The future of the nation’s strategic oil reserve and Iran sanctions will come into stark focus on Tuesday at a rare Senate Energy Committee hearing on oil prices, according to aides.
The Energy and Natural Resources Committee hearing comes as President Trump and Iran have sparred on Twitter on the ramifications of applying oil sanctions, while recent reports show Trump is considering tapping the Strategic Petroleum Reserve to keep gasoline prices low going into the midterm elections.
“The purpose of the hearing is to examine factors that are impacting global oil prices,” the official hearing notice reads, providing little else in the way of details.

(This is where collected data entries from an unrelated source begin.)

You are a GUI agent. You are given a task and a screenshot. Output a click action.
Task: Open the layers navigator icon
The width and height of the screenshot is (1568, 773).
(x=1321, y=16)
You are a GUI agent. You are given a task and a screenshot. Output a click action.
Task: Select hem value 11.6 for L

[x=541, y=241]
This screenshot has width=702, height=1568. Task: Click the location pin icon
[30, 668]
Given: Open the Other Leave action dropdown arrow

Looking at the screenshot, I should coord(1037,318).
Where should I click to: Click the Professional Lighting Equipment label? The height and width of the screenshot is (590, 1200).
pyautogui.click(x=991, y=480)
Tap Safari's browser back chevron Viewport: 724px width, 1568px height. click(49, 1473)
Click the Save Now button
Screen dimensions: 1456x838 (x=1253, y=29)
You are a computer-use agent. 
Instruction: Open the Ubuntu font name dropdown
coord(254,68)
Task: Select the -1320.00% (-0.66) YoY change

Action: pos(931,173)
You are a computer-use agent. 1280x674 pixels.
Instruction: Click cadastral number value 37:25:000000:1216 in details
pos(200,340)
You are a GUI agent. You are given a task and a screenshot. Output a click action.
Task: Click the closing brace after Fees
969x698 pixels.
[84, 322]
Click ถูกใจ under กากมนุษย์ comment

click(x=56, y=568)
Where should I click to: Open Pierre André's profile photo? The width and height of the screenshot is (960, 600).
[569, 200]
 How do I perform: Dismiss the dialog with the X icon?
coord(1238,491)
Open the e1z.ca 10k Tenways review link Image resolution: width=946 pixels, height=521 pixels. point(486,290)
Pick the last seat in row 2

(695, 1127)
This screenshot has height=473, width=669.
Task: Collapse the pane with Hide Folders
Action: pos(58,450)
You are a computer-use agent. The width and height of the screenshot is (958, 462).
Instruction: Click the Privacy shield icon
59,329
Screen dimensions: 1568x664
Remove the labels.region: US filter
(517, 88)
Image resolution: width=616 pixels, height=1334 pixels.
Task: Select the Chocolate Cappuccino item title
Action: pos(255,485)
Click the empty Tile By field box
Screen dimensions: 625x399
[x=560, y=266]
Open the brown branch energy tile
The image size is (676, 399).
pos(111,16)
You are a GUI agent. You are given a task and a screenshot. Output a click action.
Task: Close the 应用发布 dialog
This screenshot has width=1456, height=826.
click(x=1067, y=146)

Gasoline prices are more than 50 cents higher than where they were a year ago, marking a continuing increase in fuel prices as OPEC has curtailed its production to drive up the price of oil, a key determinant in the price of gasoline at the pump.
Broadly, the hearing will examine the causes of recent volatility in global oil prices, particularly supply, demand, inventories, and geopolitical forces, according to a congressional source. OPEC, strong economic growth, growing demand, and supply outages are all to blame for higher prices this year, the source said.
Although the oil cartel and Russia have reversed that track in recent weeks by agreeing to increase production, governments continue to voice concern that oil supplies remain very tight. That could raise oil prices in the coming months, according to the Energy Information Administration, especially as the U.S. levels sanctions against Iranian oil.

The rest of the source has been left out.